MultiChoice announced its annual price increase for 2016 for its DStv satellite pay-TV service that will come into effect from 1 April this year.
I asked Mark Rayner, chief operating officer (COO) of MultiChoice these questions regarding the price increase that was announced on Tuesday.
Mark Rayner answered all of the questions to give context to MultiChoice's latest price increase for DStv:
TVwithThinus: A price increase is always a sensitive issue for any consumer oriented business which DStv falls under. Annually, the number of people who have DStv in South Africa grow year-on-year irrespective of subscription increases.
Although DStv is seen as a luxury service, it seems as if in South Africa, although it falls under discretionary spending, millions of TV households feel that DStv is an absolute necessity they can't bear to be without.
We don't see the American phenomenon of so-called "cord-cutting"? What do you think it says that even though DStv prices increase, people keep and more people sign up for DStv?
Mark Rayner: We're extremely thankful that our customers feel so passionate about our products. We totally understand that price adjustments is a sensitive issue and directly impacts our customers pockets.
We believe we provide great entertainment for the whole family at affordable prices. We work hard to constantly enhance the viewing experience on our service by introducing new technologies such as Explora, which has changed the way our customers experience our content.
We believe our entertainment offering compares favourably with other entertainment options and have put together different DStv packages to suit different lifestyles and pockets. We've done a lot of research into what pay TV costs in other parts of the world, and we believe that DStv is still one of the most affordable services you can get.
MultiChoice has started to drop certain content for instance sport like the Bundesliga. Has this been done to manage content costs and what does it signal for the future? A lot of DStv subscribers are used to DStv "having everything".
Is there going to be more content omissions in future, meaning things that DStv might deliberately not acquire, to manage content costs?
Mark Rayner: Our content buying decisions are always driven by viewers' choice. We do a lot of research into ascertaining what our customers watch, as well as what they'd like to watch. If a show's not wildly popular it makes sense for us drop that and rather use this money for programmes that will benefit a wider audience.
We will, as always, work closely with our content partners to make sure you get the most engaging entertainment for your money.
DStv EasyView is becoming cheaper and DStv Access remains unchanged. How is this possible? Are other DStv packages subsidising these, or are the available content and channels reduced? Why are these not increasing?
Mark Rayner: When we review our fees, we look at each package individually and then decide on the price adjustment based on what content is included, as well as the cost of the specific package. For example, the DStv EasyView package has very little international content, which means we can offer this package at last year's price.
We charge customers on each package the fair value price for the channels they're getting.
Some channels are premium channels and carry exclusive, first-run content which is very expensive, and are therefore only included on our more expensive packages. Certain customers don’t subsidise other customers.
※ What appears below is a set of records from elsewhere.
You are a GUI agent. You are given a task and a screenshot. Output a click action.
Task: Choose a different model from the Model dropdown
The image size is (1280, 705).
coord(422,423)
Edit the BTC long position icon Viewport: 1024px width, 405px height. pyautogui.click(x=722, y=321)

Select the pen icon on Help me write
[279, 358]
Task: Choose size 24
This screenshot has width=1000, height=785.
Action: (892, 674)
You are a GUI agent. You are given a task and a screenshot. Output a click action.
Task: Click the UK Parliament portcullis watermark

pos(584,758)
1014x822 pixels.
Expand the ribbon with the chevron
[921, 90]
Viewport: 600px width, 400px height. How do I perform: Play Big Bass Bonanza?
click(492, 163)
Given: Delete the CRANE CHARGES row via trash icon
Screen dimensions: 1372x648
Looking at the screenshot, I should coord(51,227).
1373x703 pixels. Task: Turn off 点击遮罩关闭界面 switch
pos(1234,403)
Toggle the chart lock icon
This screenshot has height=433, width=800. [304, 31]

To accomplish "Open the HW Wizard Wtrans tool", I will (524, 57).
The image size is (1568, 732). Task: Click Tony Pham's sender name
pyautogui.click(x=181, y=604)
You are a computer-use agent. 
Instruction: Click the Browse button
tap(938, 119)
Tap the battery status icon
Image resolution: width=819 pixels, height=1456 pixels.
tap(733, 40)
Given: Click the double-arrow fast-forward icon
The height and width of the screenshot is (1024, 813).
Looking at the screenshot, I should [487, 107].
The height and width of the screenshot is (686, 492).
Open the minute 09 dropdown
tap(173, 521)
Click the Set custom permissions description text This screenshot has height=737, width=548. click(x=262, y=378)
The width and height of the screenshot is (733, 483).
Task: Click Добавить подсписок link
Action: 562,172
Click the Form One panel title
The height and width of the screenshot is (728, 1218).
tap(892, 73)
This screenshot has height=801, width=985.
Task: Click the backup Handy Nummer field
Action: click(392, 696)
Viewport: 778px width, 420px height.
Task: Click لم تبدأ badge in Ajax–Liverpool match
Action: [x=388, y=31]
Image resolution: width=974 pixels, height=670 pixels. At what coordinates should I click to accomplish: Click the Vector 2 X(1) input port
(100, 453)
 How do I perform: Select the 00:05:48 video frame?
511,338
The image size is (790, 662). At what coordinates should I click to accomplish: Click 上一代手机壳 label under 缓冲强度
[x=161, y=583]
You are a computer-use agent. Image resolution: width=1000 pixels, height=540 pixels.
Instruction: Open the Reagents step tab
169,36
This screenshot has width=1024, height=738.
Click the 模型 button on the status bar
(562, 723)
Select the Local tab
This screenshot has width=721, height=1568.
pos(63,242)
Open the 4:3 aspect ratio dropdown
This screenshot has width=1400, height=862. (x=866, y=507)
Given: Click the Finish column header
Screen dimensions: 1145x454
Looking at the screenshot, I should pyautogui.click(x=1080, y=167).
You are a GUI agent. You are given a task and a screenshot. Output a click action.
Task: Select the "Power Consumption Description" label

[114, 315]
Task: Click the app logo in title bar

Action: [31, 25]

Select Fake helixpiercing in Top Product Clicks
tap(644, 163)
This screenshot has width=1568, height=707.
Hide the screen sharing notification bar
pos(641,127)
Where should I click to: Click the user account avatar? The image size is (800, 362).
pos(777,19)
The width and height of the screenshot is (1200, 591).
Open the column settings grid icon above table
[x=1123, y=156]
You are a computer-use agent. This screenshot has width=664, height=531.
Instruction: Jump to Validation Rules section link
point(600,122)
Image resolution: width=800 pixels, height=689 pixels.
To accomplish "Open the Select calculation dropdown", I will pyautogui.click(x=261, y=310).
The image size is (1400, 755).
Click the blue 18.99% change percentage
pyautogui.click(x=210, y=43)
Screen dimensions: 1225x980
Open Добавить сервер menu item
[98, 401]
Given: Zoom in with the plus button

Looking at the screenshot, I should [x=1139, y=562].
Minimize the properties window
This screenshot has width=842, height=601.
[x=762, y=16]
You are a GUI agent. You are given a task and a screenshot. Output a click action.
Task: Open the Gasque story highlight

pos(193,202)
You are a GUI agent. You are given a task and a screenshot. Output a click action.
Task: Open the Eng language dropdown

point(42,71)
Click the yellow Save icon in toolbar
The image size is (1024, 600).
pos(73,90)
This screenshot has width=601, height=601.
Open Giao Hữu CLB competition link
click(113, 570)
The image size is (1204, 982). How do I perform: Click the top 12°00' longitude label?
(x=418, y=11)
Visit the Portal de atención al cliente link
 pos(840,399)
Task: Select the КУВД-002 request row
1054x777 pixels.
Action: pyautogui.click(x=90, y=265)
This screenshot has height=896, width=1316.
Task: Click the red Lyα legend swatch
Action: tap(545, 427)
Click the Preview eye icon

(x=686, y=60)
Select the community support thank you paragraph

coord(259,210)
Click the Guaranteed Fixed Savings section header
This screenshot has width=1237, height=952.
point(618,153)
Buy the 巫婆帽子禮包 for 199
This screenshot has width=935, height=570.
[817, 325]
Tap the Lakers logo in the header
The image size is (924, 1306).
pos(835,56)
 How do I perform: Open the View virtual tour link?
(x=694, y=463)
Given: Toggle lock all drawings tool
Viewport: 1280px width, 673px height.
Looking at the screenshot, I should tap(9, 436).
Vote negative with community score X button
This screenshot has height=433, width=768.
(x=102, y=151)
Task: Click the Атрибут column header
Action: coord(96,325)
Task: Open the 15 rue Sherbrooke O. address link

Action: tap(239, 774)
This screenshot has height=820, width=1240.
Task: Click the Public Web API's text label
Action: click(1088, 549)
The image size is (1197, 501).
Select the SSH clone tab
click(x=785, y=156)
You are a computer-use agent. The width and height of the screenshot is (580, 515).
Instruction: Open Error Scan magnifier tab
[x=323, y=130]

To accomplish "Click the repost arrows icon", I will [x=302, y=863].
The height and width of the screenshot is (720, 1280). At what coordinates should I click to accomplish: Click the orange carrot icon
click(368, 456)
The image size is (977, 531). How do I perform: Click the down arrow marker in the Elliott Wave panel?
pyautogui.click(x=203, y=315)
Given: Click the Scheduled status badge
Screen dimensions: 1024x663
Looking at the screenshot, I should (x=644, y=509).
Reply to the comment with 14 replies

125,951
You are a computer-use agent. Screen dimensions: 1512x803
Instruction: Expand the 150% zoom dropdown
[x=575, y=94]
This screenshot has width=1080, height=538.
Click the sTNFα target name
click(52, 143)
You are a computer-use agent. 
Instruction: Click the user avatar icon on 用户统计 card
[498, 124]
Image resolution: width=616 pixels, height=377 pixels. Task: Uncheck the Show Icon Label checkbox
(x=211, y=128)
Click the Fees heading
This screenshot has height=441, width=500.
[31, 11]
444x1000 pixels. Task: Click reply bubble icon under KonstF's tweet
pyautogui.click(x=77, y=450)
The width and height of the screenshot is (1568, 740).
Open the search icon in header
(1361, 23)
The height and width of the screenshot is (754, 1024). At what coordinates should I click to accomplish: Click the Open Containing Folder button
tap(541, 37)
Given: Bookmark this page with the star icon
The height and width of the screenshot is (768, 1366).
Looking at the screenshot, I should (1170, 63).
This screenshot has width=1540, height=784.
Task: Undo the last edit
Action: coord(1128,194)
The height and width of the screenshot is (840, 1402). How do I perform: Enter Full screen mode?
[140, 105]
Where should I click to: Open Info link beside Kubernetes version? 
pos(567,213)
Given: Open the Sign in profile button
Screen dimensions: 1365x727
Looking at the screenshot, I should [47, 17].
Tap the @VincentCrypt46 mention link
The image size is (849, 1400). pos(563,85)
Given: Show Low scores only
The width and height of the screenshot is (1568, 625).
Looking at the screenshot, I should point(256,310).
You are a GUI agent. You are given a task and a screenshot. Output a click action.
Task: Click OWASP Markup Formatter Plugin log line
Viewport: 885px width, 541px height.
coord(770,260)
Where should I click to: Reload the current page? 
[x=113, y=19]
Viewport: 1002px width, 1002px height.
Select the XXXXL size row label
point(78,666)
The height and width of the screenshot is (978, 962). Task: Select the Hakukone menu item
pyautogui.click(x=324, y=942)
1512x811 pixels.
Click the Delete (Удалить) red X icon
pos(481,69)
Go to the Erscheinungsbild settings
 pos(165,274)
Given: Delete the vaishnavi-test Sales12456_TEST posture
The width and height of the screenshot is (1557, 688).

Why are the various DStv packages not all increasing by the same percentage? DStv Family is for instance increasing by 10% for 2016. DStv Premium and DStv Compact are increasing by over 8%, while DStv Extra is 8%.
Why is there different percentage increases, is it because different packages include different types of content that have different acquisition pricing and structures?
Mark Rayner: As explained above, we look at individual packages (and their content and costs) when we review our fees.
The product gap between DStv Access and DStv Family, as well as between DStv Extra and the top DStv Premium is widening for instance. Is MultiChoice perhaps considering adding more packages or do you see the existing spread of packages as working for all the various consumer price points?
No, we're not looking to add more packages. We feel that the current six packages give our customers a lot of choice and options (in terms of content and price). There's really something for everyone – regardless of the size of their budget and their viewing tastes.
What is there that you perhaps want to emphasise or explain to existing DStv subscribers and potential pay-TV customers about what MultiChoice offers and within the context of the 2016 price increase?
Mark Rayner: I need to emphasise that we take our responsibility to our customers seriously.
Their support is what keeps us going and in turn, our commitment to them is to keep delivering scintillating entertainment and cutting-edge, innovative products and services.For next year, we're looking to do more of the same – only bigger and better, with a continual focus on our customer experience.